WHAT TO PRODUCE.
Line by line, please look for the word "option" in the following records, then copy each line you find it in.

(Collected data entries)
::::::::

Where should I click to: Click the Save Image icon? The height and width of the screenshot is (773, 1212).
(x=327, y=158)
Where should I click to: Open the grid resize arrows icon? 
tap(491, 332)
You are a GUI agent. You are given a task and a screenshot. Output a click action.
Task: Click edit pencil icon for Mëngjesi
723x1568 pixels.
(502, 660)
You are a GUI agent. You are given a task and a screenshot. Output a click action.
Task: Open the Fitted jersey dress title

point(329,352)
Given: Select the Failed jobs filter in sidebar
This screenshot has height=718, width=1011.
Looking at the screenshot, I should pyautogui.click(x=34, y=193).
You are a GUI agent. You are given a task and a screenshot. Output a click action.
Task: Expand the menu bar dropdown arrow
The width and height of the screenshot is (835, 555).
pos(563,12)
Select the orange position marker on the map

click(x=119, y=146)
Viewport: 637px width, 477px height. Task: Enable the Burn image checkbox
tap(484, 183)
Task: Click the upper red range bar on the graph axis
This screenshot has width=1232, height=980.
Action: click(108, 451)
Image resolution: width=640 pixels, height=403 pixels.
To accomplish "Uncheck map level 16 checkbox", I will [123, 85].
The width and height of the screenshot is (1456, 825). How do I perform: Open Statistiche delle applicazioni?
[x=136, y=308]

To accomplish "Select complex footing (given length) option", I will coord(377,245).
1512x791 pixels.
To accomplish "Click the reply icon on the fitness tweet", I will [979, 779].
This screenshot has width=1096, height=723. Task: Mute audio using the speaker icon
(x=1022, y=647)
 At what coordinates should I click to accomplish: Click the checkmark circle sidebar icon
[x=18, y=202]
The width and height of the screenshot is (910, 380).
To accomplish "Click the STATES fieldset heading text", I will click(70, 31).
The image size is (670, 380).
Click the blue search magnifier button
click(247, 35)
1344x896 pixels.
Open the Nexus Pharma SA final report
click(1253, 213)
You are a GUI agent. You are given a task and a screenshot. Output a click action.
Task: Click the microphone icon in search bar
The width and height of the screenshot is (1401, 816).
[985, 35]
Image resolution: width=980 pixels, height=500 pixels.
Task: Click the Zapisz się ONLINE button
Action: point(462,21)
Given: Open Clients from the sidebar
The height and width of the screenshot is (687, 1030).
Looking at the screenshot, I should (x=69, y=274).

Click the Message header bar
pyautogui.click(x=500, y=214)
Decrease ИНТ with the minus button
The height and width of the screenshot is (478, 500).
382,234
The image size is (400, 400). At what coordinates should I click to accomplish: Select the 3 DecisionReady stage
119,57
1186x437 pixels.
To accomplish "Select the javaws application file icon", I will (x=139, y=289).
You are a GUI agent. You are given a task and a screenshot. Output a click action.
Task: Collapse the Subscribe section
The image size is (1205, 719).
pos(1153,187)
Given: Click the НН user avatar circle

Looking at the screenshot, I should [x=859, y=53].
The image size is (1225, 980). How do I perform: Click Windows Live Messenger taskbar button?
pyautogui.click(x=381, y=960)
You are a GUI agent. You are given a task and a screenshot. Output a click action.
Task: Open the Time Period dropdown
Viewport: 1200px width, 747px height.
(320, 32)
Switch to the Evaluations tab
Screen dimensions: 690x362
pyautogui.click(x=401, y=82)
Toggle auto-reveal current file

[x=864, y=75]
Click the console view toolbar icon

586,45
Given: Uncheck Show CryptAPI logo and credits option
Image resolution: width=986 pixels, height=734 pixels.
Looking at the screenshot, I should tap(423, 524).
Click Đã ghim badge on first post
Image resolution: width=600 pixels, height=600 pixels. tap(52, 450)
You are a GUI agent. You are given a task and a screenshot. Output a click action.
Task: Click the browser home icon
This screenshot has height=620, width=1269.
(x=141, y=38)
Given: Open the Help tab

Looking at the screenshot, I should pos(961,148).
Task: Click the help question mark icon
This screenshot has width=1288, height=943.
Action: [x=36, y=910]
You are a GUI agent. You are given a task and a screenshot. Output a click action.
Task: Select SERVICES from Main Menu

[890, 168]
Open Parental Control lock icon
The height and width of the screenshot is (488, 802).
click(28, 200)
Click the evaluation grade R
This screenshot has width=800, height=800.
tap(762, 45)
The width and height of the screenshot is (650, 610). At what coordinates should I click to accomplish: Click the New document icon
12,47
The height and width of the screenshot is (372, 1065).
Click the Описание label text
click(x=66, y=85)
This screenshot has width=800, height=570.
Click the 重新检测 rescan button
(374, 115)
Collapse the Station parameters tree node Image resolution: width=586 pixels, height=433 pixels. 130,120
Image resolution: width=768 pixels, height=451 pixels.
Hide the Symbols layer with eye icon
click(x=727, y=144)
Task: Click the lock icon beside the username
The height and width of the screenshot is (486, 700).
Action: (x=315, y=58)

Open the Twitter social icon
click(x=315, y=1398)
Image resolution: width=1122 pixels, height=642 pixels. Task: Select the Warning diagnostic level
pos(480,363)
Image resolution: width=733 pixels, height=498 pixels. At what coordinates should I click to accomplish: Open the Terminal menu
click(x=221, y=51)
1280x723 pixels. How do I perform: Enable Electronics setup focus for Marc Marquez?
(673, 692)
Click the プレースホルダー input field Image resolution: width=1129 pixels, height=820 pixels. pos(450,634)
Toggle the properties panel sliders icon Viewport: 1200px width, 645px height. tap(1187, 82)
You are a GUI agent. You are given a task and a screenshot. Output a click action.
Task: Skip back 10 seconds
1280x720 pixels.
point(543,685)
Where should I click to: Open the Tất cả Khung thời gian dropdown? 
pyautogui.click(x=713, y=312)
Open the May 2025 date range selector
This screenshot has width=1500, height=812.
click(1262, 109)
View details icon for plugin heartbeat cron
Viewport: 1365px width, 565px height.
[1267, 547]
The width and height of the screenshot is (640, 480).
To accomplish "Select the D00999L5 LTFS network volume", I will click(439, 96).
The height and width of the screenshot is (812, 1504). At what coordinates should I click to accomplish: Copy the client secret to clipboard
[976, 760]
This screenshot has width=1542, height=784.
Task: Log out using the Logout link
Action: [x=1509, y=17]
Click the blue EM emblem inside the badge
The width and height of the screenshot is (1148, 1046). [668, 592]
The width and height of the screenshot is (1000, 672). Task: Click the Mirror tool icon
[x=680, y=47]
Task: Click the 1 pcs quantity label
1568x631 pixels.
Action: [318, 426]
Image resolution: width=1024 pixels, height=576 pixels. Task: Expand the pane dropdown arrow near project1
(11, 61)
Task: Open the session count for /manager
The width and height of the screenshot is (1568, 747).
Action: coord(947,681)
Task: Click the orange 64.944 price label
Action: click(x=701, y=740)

::::::::

EXPECTED OUTPUT.
To accomplish "Select complex footing (given length) option", I will coord(377,245).
Given: Uncheck Show CryptAPI logo and credits option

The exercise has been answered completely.